Saved entries

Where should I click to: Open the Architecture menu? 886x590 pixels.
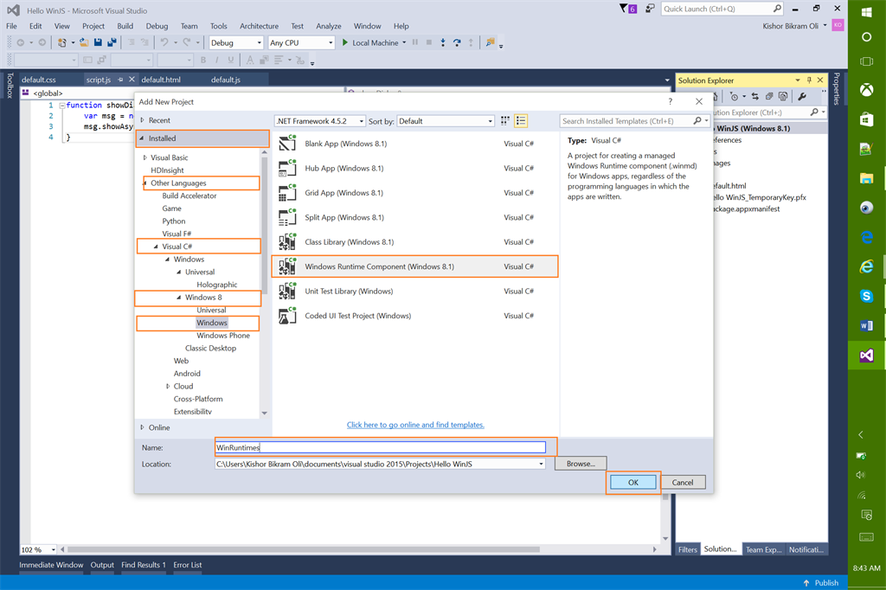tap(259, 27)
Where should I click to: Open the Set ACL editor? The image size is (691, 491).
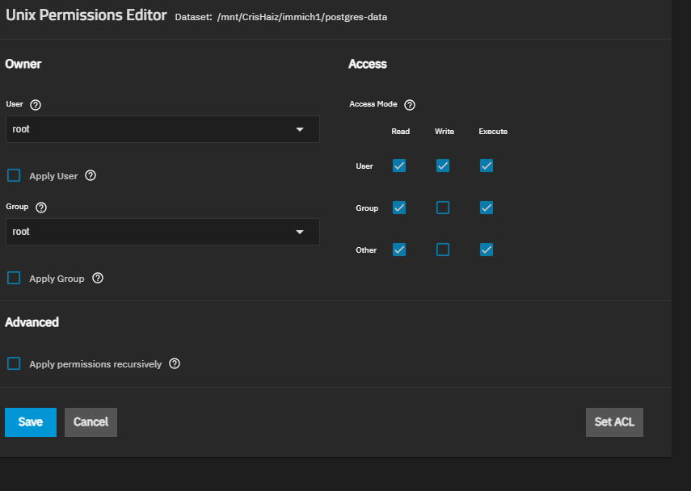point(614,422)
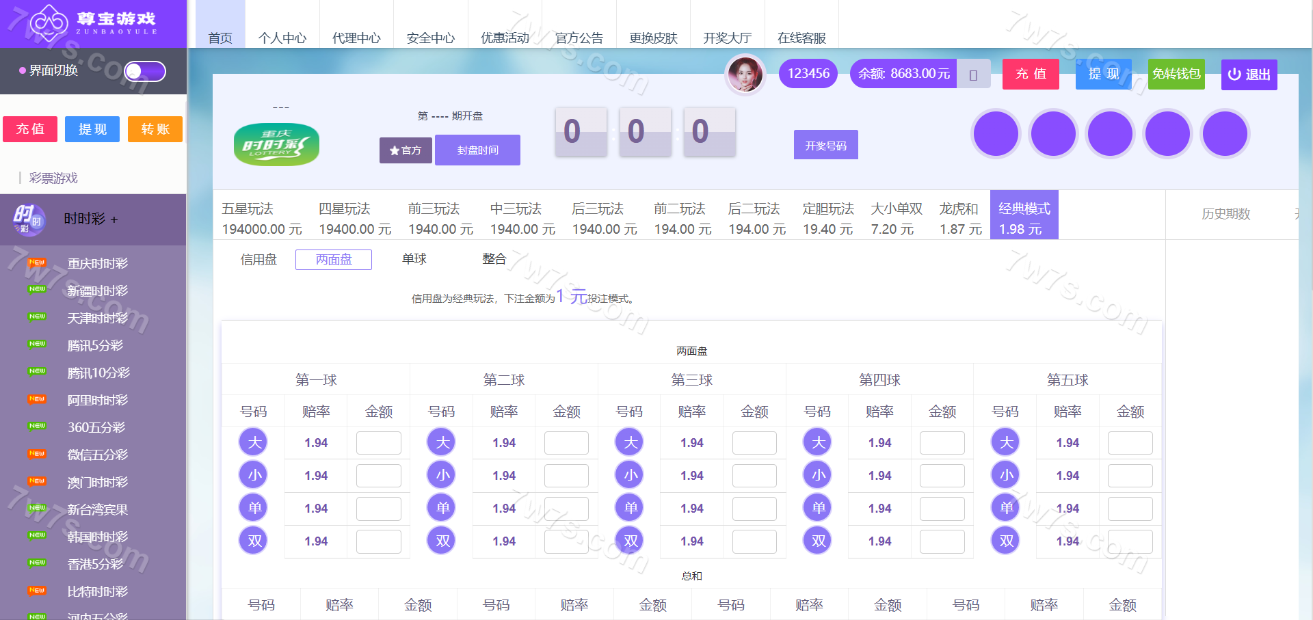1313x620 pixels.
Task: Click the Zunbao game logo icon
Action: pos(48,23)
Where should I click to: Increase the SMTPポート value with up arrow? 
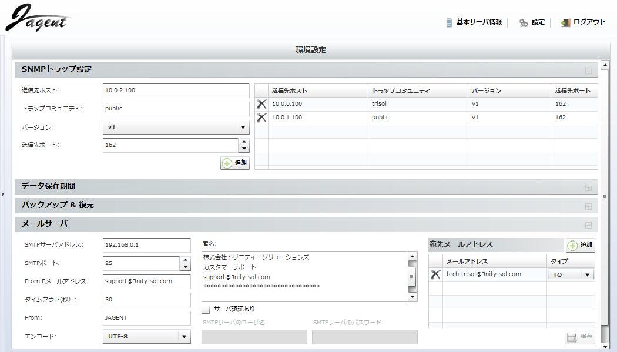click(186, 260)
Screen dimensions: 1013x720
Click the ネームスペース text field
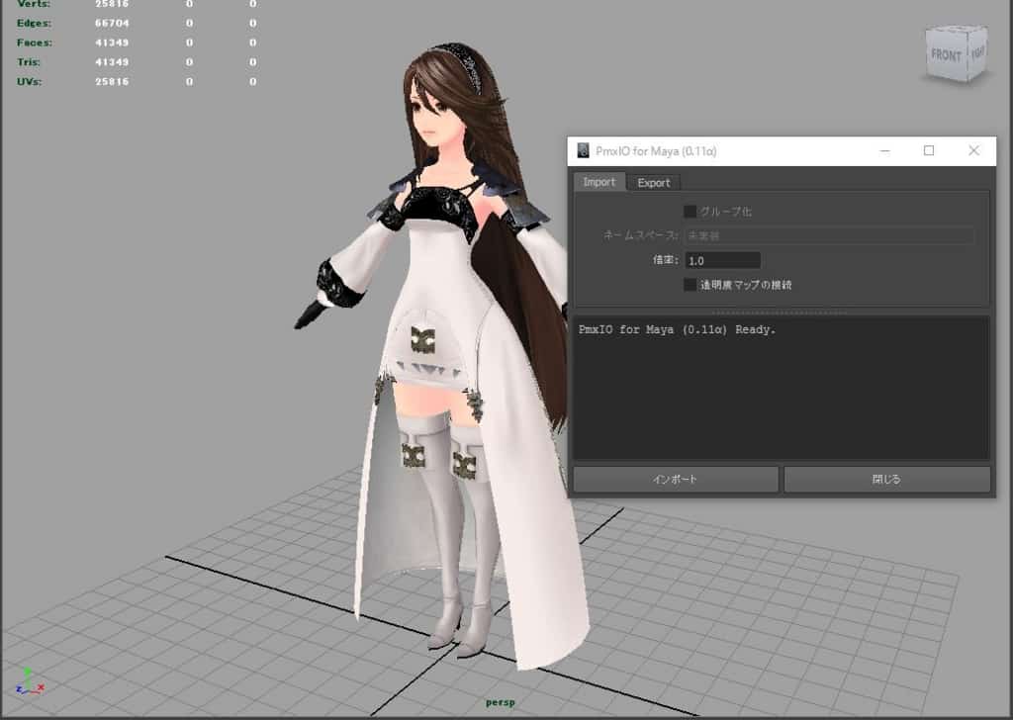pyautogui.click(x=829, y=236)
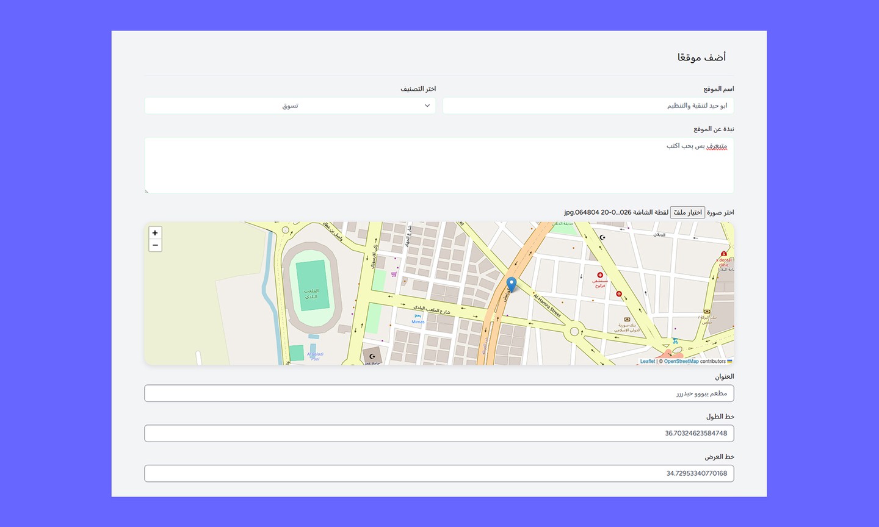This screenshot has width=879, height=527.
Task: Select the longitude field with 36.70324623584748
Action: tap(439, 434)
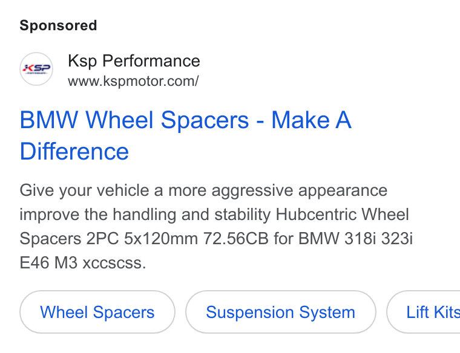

## Requirement
Write out all the entries precisely as given, omitting each image.

## Response to this task
Where should I click to: Open the Architecture menu? 886x590 pixels.
tap(259, 27)
Where should I click to: Open the Set ACL editor? The image size is (691, 491).
point(614,422)
1313x620 pixels.
Task: Click the Zunbao game logo icon
Action: pos(48,23)
Where should I click to: Increase the SMTPポート value with up arrow? 
click(186, 260)
Screen dimensions: 1013x720
Click the ネームスペース text field
pyautogui.click(x=829, y=236)
This screenshot has width=879, height=527.
Task: Select the longitude field with 36.70324623584748
Action: tap(439, 434)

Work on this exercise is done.